Najat n’a jamais aimé les islamistes. Elle savait que leur principale obsession était la femme et les quelques « privilèges » dont elle bénéficiait en Tunisie comparativement aux autres pays musulmans. Si elle était restée en Tunisie, elle ferait sans doute partie de cette élite qui résiste aujourd’hui, à Sfax, à Sousse et dans la Casbah de Tunis, et lutte contre des barbus dont la violence monte chaque jour d’un cran. Une violence qui montre que malgré les discours se voulant rassurants des dirigeants d’Ennahda, les droits des femmes sont menacés. Des droits qui sont inscrits notamment dans le fameux Code du statut personnel (CSP) que l’ancien président Habib Bourguiba avait fait adopter dès les premières heures de l’indépendance en 1956 et pour la remise en cause duquel Rached El Ghannouchi, chef d’Ennahda, a consacré l’essentiel du combat de sa vie.
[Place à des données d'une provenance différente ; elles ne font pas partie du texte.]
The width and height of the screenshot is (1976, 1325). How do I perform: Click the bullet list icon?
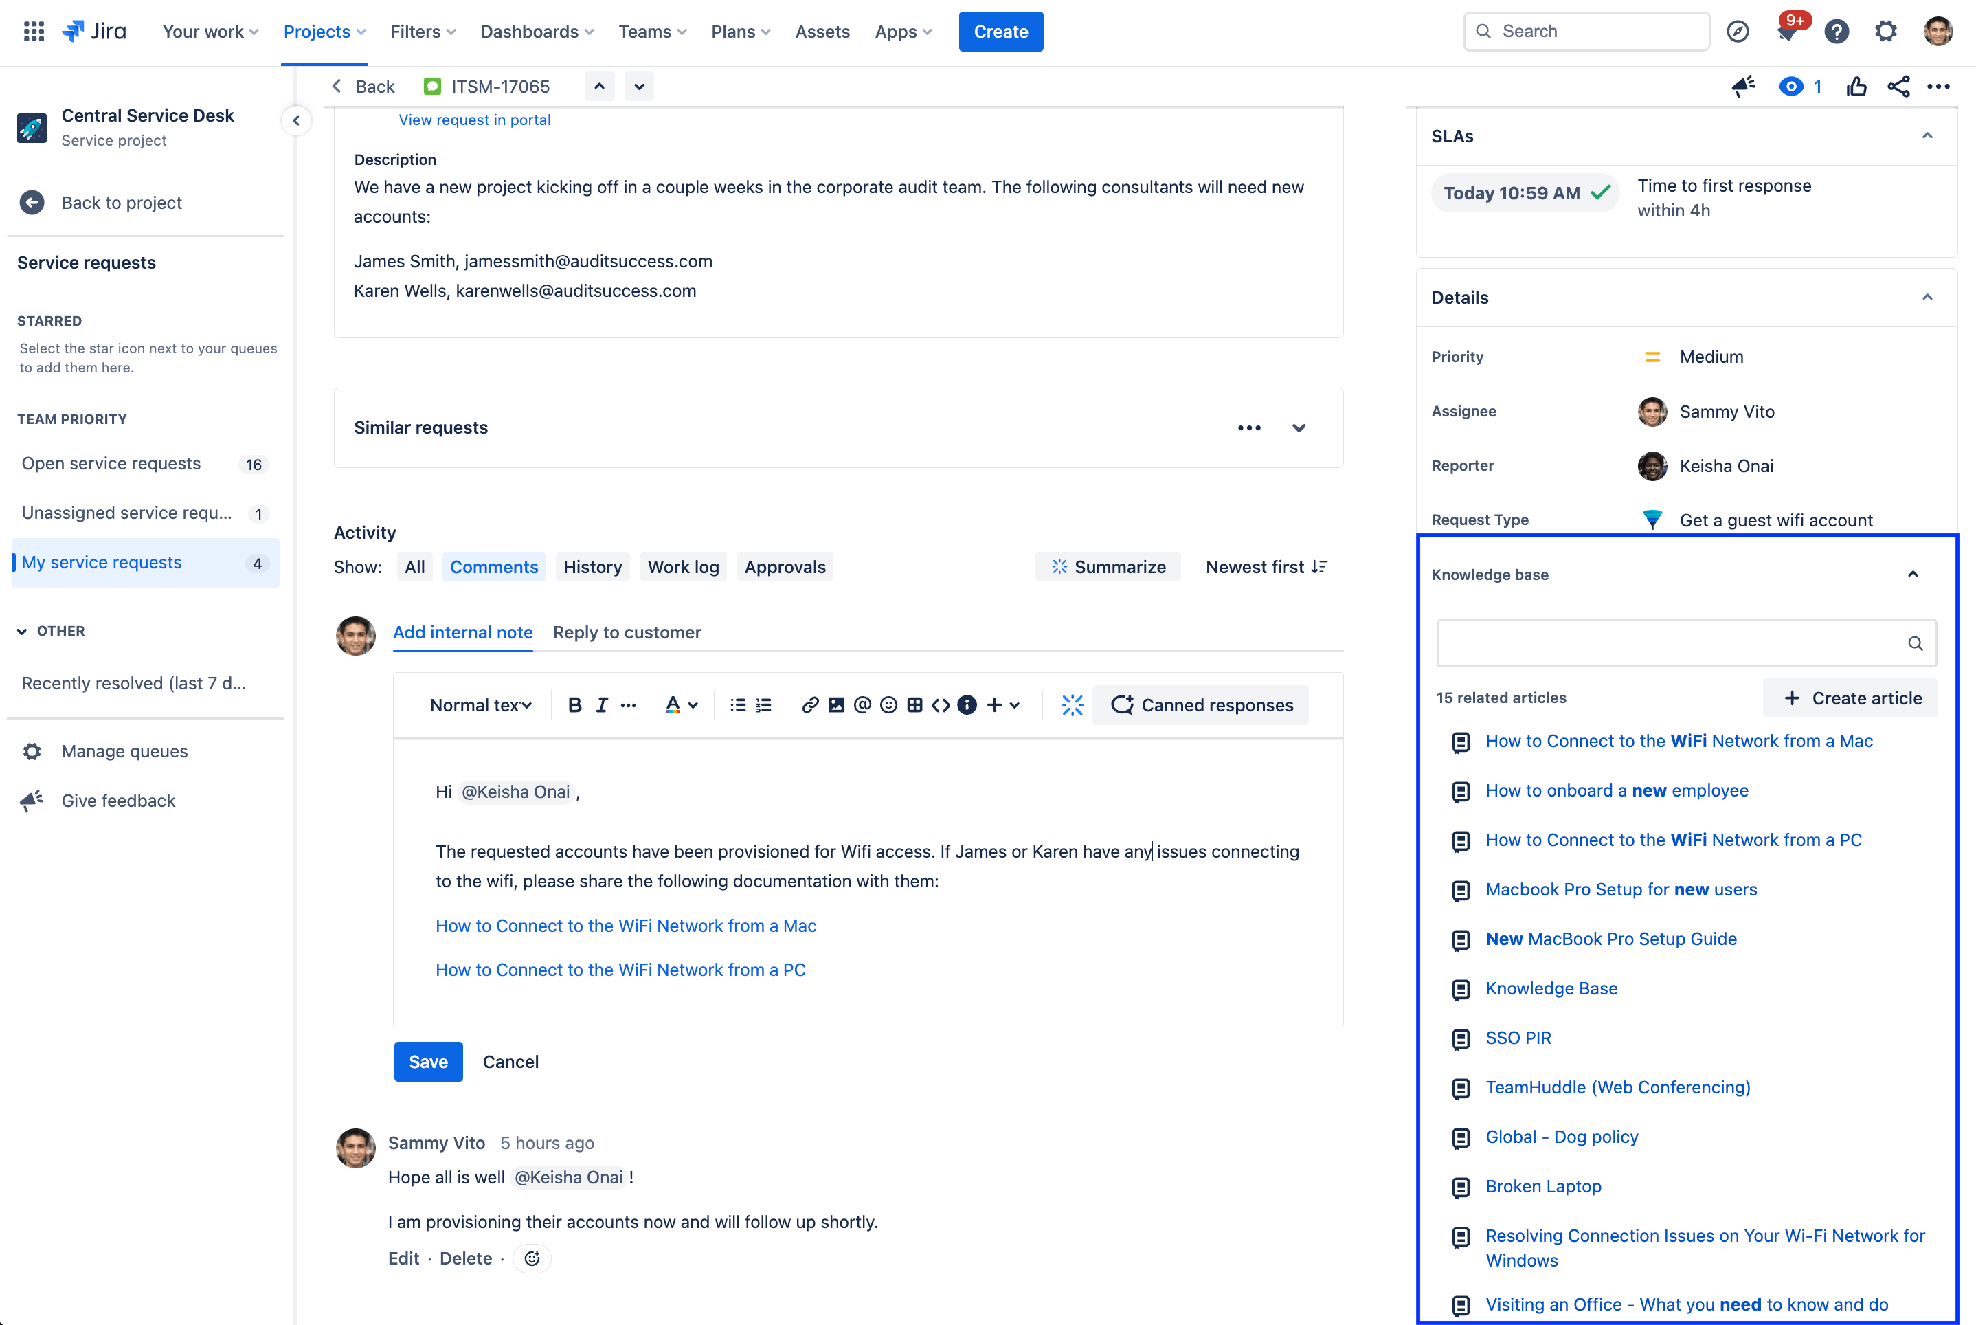(x=738, y=704)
Pendant que les forces démocratiques militaient pour la fin de la dictature et pour la justice sociale. Des forces incarnées notamment sur le plan international par des noms comme Taoufik Ben Brik et Hamma Hammami ou encore par le visage et la voix féminine Sihem Bensedrin, militante des droits de l’homme honorée par l’organisation Canadian Journalists for Free Expression. Cette opposition démocratique que les Tunisiens ont presque choisi d’ignorer le 23 octobre dernier, n’a pas pour autant perdu espoir dans son peuple. Elle est consciente que la révolution démocratique est un processus qui peut être long et qui n’est surtout pas linéaire. Après tout la glorieuse révolution française de 1789 avait enfanté de Napoléon Bonaparte et, pire encore, la révolution allemande et la république de Weimar ont donné naissance au fascisme hitlérien.